Markets did not immediately react to the news on Wednesday as traders digested the long list of changes.
“Lending rates have not really changed and the interbank rate is still where it was,” said Leke Sule, a dealer at Fidelity Bank. “We think maybe tomorrow investors will begin to re-price risk, re-assess the yield curve and re-adjust.”
Bold reforms
Mr. Sanusi, former managing director, First Bank of Nigeria plc, said bold financial reforms were necessary to enable the central bank to impose effective monetary policy.
“The financial market has not as yet attained the depths that are necessary to have efficient transmittal of policy stance,” he said at his first news conference - at which he asked journalists to stop the tradition of standing when the central bank chief enters the room.
Mr. Sanusi blamed many of Nigeria’s troubles on the banking sector, saying financial institutions have kept lending rates too high despite efforts to limit them by his predecessor.
“A major impediment to the realization of development through the intermediation role of the banking industry is the wide and persistent spread that exists between deposit and lending rates,” he said.
To help reduce this spread, the central bank reintroduced corridor interest rates of 8 per cent for lending and 4 per cent for deposits. It also guaranteed all interbank lending from July 2009 to March 31, 2010.
“The move to guarantee interbank lending until March 2010 will help restore trust in the interbank market and this will be key in re-establishing a stable rate environment in Nigeria,” said Mike Hugman, emerging markets strategist at Standard Bank.

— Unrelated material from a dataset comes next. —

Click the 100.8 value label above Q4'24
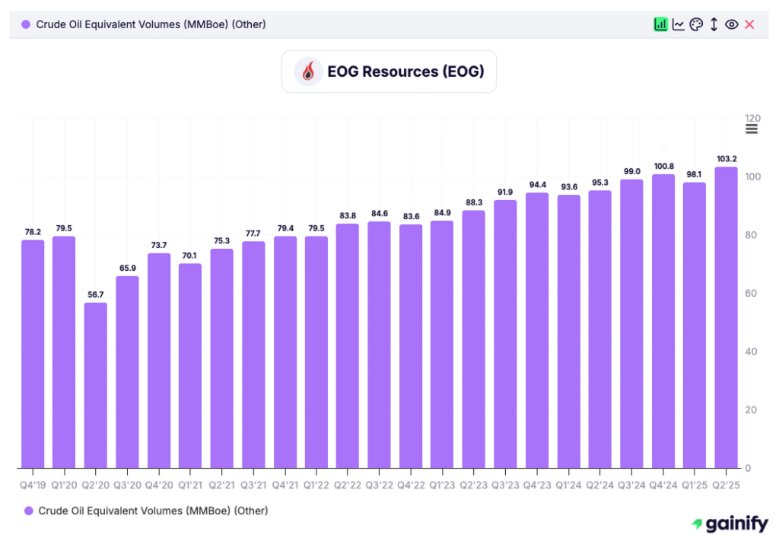Screen dimensions: 779x544 point(663,165)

Analysts expected financial institutions will be more open with the central bank under Mr. Sanusi, who built a strong reputation for corporate governance and conservative lending strategies at First Bank.

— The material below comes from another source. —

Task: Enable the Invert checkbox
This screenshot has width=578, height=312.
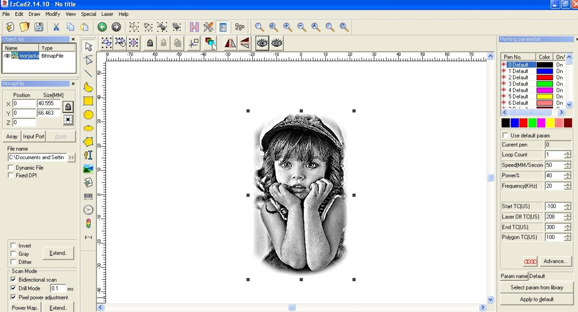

Mr. Sanusi has favoured market-driven bank consolidation and foreign investment to help alleviate the rising cost of doing business in Nigeria, where electricity and security are considered a luxury.
“We will encourage the banks to explore the idea of infrastructure sharing to improve efficiency and reduce cost of operations,” he said.
The central bank chief said he would ease restrictions on the foreign ownership of local banks, but warned that overseas investors have yet to express any serious interest.
Analysts said the central bank must improve transparency in the banking industry to attract the necessary foreign investment.
“It remains to be seen what the actual effect (of lower interest rates) would have on economic activities as this would depend very much on other complimentary policies around improving transparency in the banking sector,” said Weyinmi Omamuli, economist at Lagos-based Asset Management & Financial Advisory.
Mr. Sanusi said banks would adopt common accounting standards by the end of the year.
Beyond the banking sector, Mr. Sanusi set his eyes on developing the corporate bond market so companies can diversify their funding sources away from banks.
“The central bank will work with the tax authorities to have a tax-free yield curve and encourage the development of a bond market,” he said.